Abstract

The objective of this study was to evaluate the imaging capabilities of chest digital tomosynthesis (DT) as a screening method for the detection of artificial pulmonary nodules, and to compare its efficiency with that of CT. DT and CT were used to detect artificial pulmonary nodules (5 mm and 8 mm in diameter, ground-glass opacities) placed in a chest phantom. Using a three-dimensional filtered back-projection algorithm at acquisition angles of 8°, 20°, 30° and 40°, DT images of the desired layer thicknesses were reconstructed from the image data acquired during a single tomographic scan.
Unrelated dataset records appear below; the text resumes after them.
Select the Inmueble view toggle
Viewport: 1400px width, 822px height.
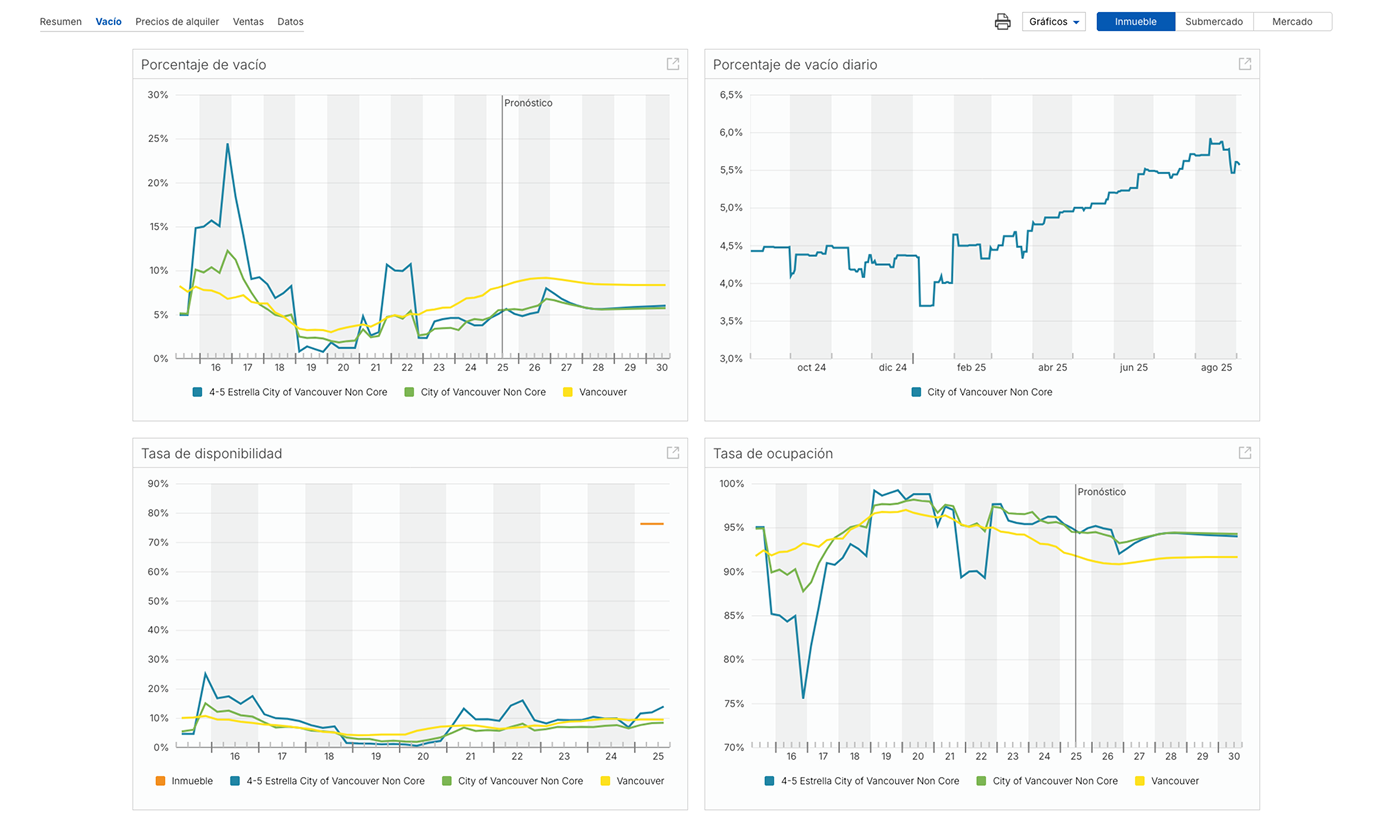click(1135, 22)
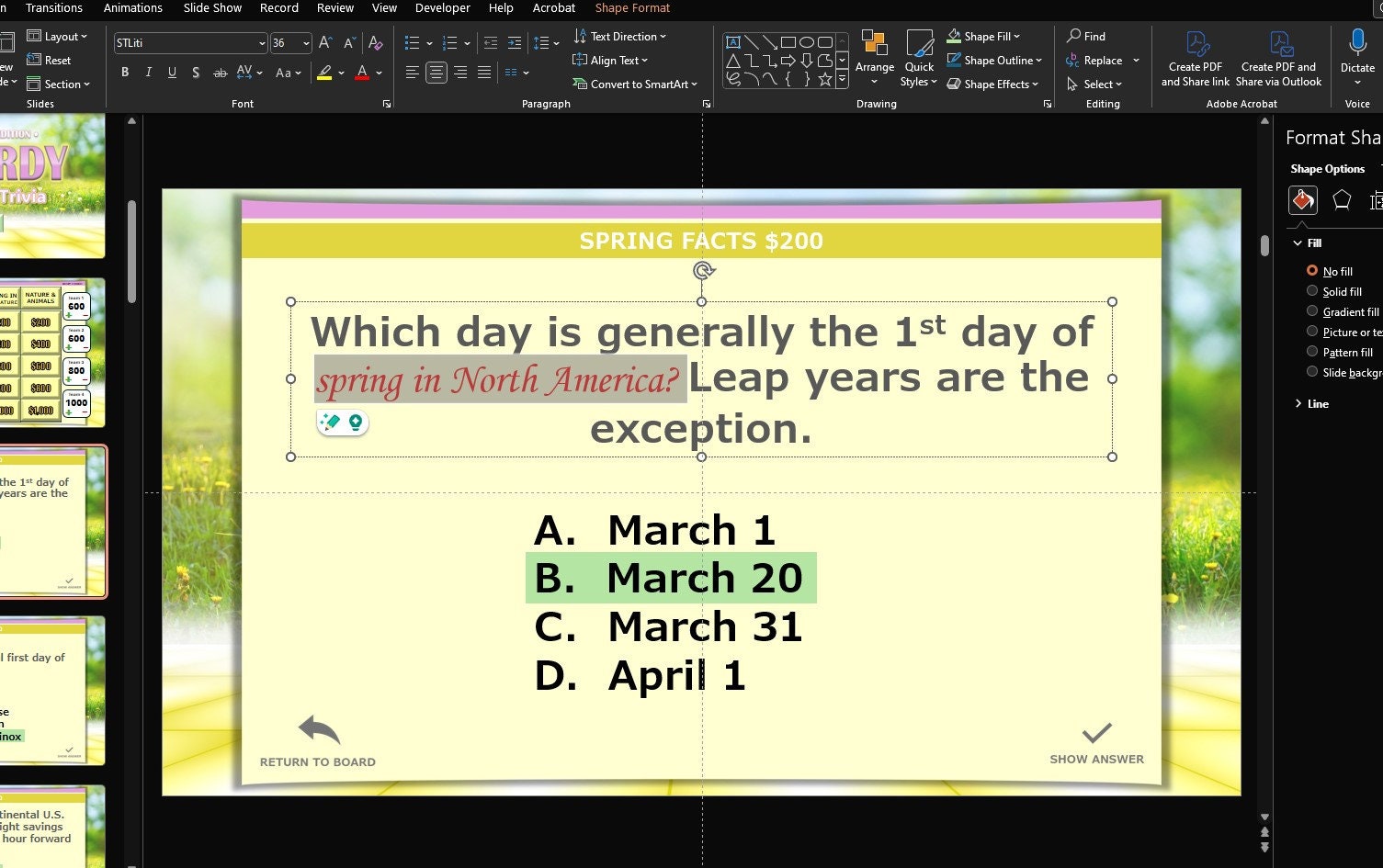
Task: Switch to the Animations ribbon tab
Action: (x=132, y=7)
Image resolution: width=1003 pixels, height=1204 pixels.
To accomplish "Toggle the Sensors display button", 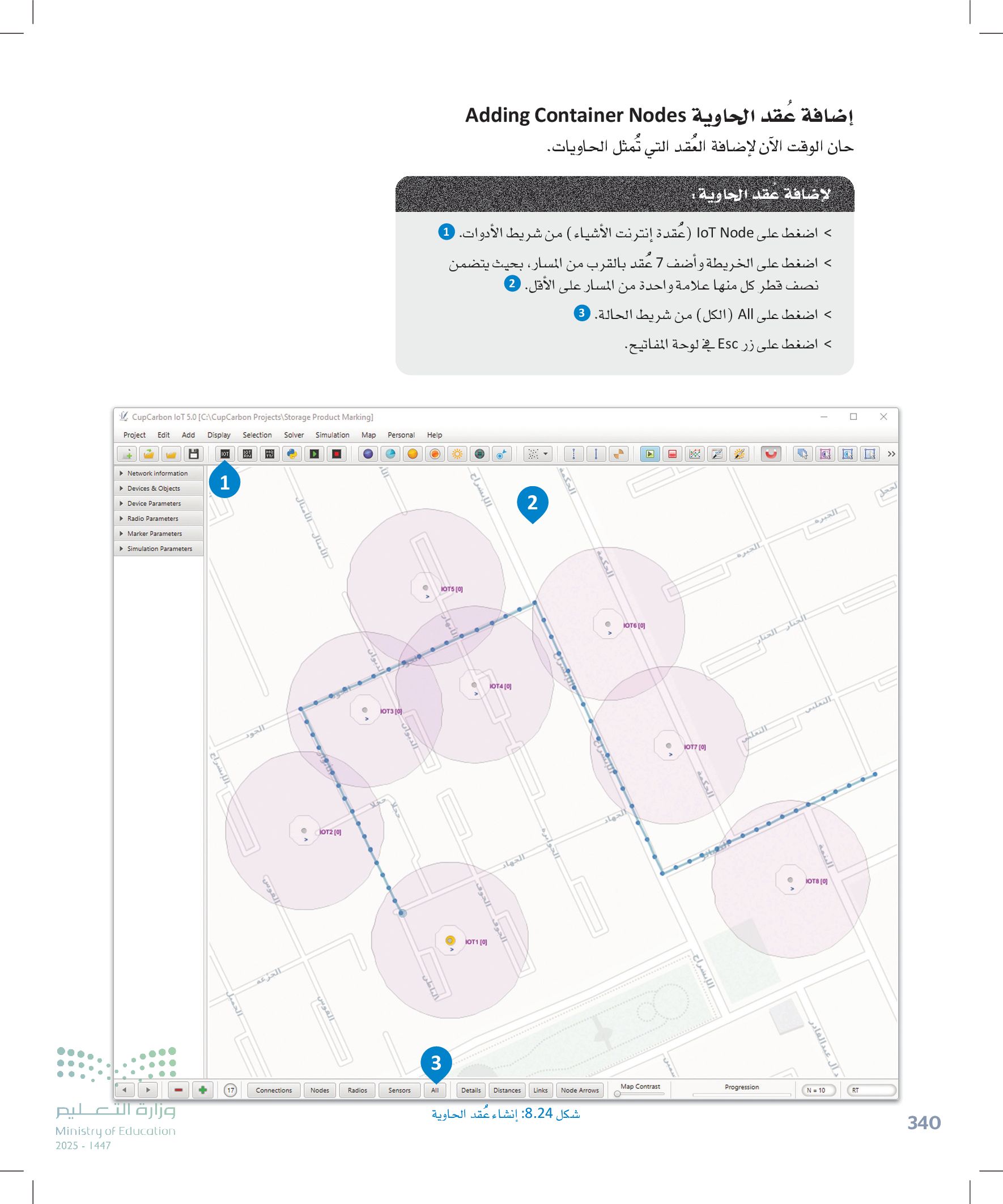I will [x=399, y=1091].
Both standard and sharp CT reconstruction kernels were used, and the detectability index (DI) valves computed for both the DT scan acquisition angles and CT reconstruction kernel types were considered. For the observer study, we examined 50 samples of artificial pulmonary nodules using both DT and CT imaging. On the basis of evaluations made by five thoracic radiologists, a jackknife free-response receiver operating characteristic (JAFROC) study was performed to compare and assess the differences in detection accuracy between CT and DT imaging. For each increased acquisition angle, DI obtained by DT imaging was similar to that obtained by CT imaging. The difference in the observer-averaged JAFROC figure of merit for the five readings was 0.0363 (95% confidence interval: -0.18, 0.26; F=0.101; p=0.75). With the advantages of a decreased radiation dose and the practical accessibility of examination, DT may be a useful alternative to CT for the detection of artificial pulmonary nodules.